The weak link in election security: Europe’s political parties

Sam van der Staak is the head of International IDEA’s Europe programme and coauthor of ‘Cybersecurity in Elections’. 

Political parties don’t like to announce it when someone steals their playbook. So it’s not known how many times hackers have broken into computer systems at any of Europe’s hundreds of political parties. But we do know it’s happening. Parties — the keystones of our democracies — aren’t ready to defend themselves from ever-more sophisticated digital attacks, some backed by foreign governments.  

It’s time for the EU to help defend its elections by defending its political parties from cyberattack. We should provide expertise and funding to maintain firewalls that don’t break. 

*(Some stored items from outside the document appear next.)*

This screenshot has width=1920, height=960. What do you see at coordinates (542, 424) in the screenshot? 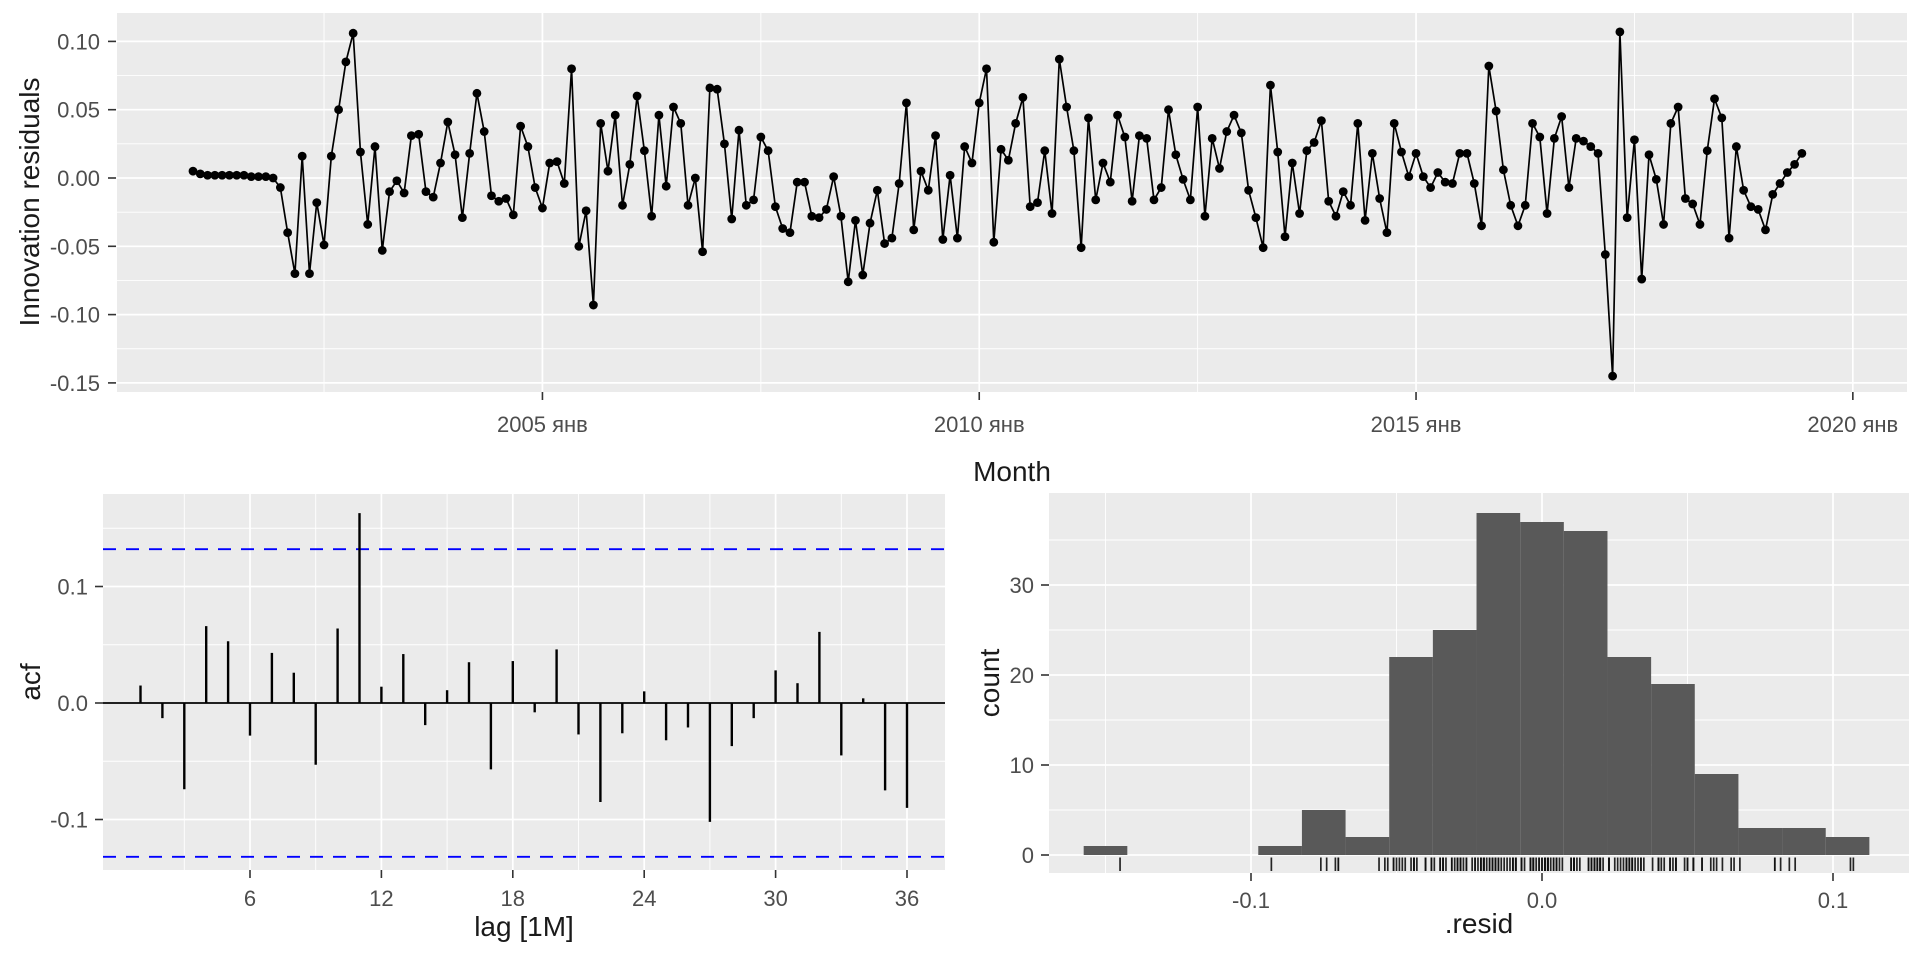
I see `svg-text: 2005 янв` at bounding box center [542, 424].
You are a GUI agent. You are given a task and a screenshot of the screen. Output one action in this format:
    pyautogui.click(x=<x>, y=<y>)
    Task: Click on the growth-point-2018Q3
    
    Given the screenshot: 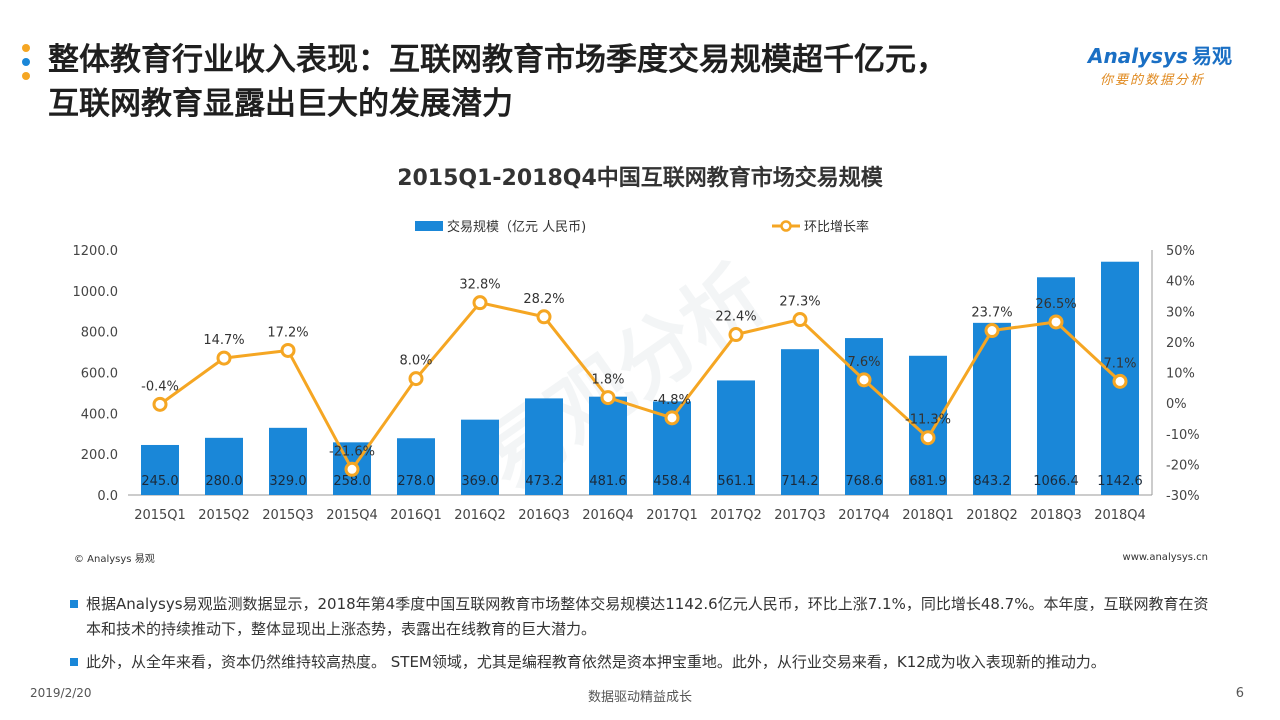 What is the action you would take?
    pyautogui.click(x=1056, y=322)
    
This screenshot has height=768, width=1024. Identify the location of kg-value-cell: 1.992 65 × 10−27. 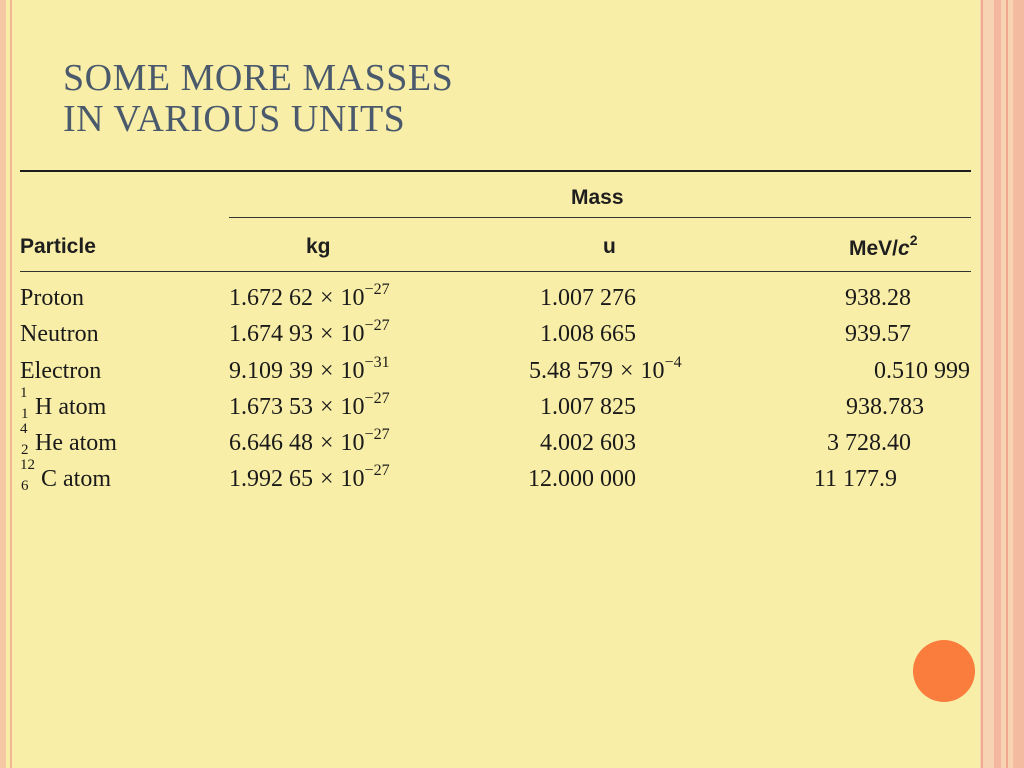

The threat to our democracy is real — and growing. A 2015 hack targeted party factions in the German Bundestag. In the U.S., a Russian operative accessed then-Democratic party chair John Podesta’s computer in 2016. During the next year’s French Presidential election, Emmanuel Macron’s campaign was attacked. In 2019, a hacker penetrated the firewall at Austria’s ruling ÖVP, downloaded a terabyte of data, and then disappeared into the ether.  

The string of attacks prompted the creation of an EU-led security network for electoral commissions in 2019. But that effort focused on governments’ election systems. Political parties themselves have remained largely outside that discussion.  

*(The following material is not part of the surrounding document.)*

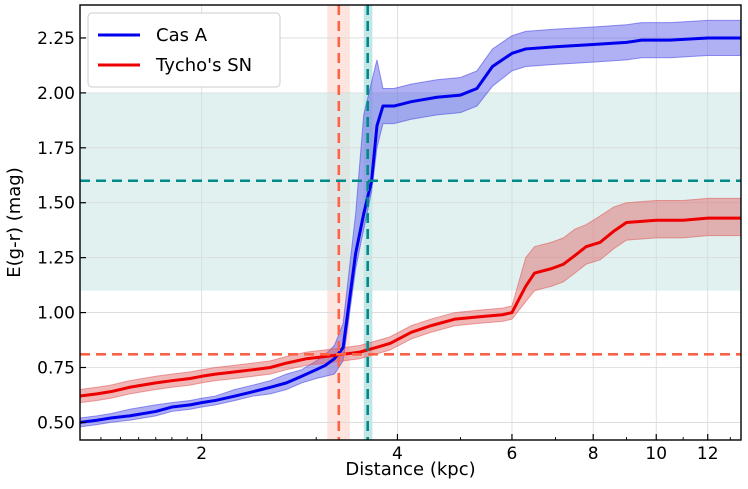  What do you see at coordinates (56, 314) in the screenshot?
I see `y-tick-label: 1.00` at bounding box center [56, 314].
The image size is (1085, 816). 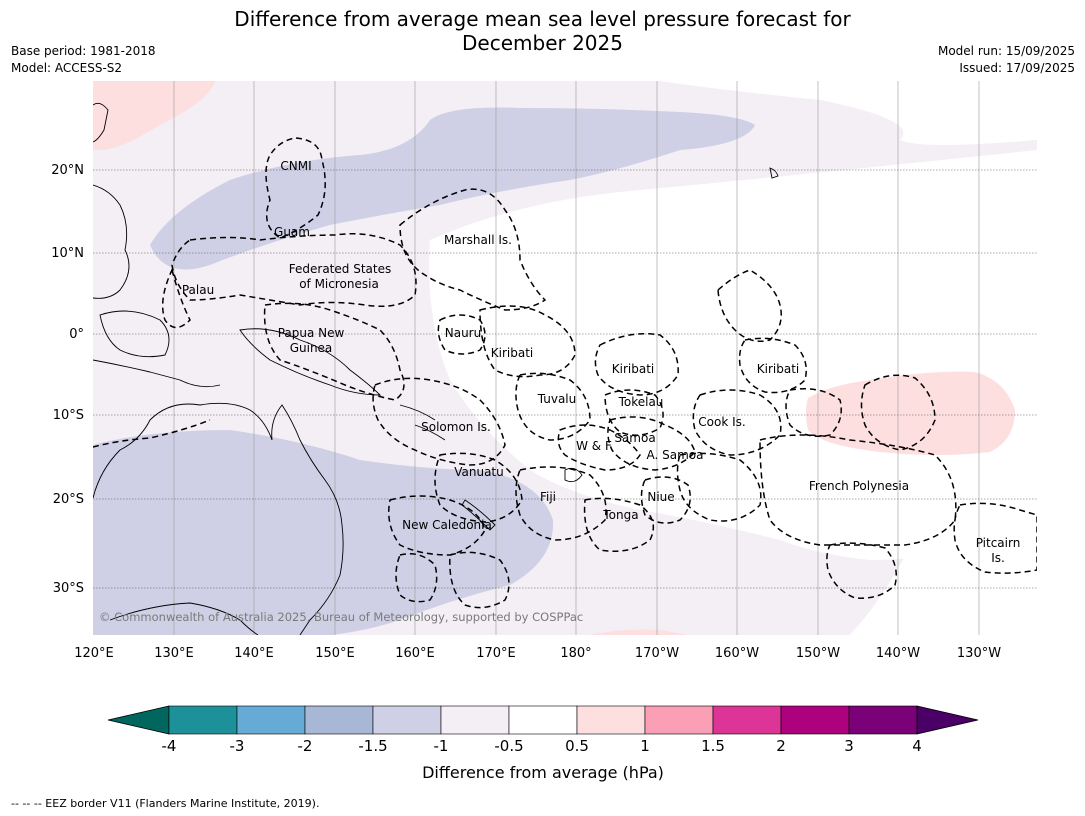 What do you see at coordinates (415, 654) in the screenshot?
I see `lon-tick: 160°E` at bounding box center [415, 654].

As a result, political parties now represent the weak link in electoral cybersecurity — and a choice target for hackers. A candidates’ party getting hacked raises doubts about the candidate and even the integrity of an election. Discord, more than the information that’s stolen, is often the point of a hack.  

Even better for hackers, political parties sensitive to their public image can be hesitant to go public with hacks, particularly in election season. Particularly in post-communist countries like Romania, parties can be reluctant to hand over the keys to their firewalls to government specialists, who carry a legacy of snooping into party business. For their part, cybersecurity agencies aren’t volunteering either, already busy maintaining firewalls around state institutions like electoral commissions, parliaments and ministries.  

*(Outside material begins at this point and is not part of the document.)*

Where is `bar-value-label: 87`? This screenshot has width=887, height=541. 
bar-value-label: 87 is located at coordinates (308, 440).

That’s the dilemma: Governments won’t provide the requisite expertise, and European political parties won’t buy it themselves — or can’t. Investing in cyber defense means spending money most parties would rather spend on campaigns. Digital security’s high price tag also means it’s out of reach for all but the wealthiest, largest parties.  

Even so, the considerable costs of cyber protection often outweigh the risk of being hacked. The solution to the dilemma is for Europe to step in. European Commissioner Věra Jourová can break this deadlock by proposing EU funding for the cyber protection of European political parties.  

Funds would be earmarked for cybersecurity audits, extra digital protection, and cybersecurity training. Expertise would only be purchased from an approved roster of vetted cybersecurity companies, with disbursement of funds tied to a demonstrated clean “bill of cyber health.”  

To be sure, any proposal from the European Commission would have to overcome skepticism over spending more public money on political parties, traditionally the least trusted institutions in any democracy. The Commission would also face practical questions: over the amount of funding necessary to ensure cybersecurity, and about whether support should go just to parties scoring above a certain electoral threshold or to smaller parties with fewer resources.  

The ongoing consultation by the Commission on the funding of European political parties provides an opportunity to reach consensus on each of these dilemmas. The incidents of recent years have demonstrated that foreign hacking is not only a threat to European political parties but by extension to European democracy. Commissioner Jourová would do well to counter that threat via cyberfunding for European political parties.  

In most European countries, parties must already demonstrate solvency and democratic practices to qualify for public funds. Digital security should become a similar quid-pro-quo, and Europe should help ensure it, for the good of its democracies.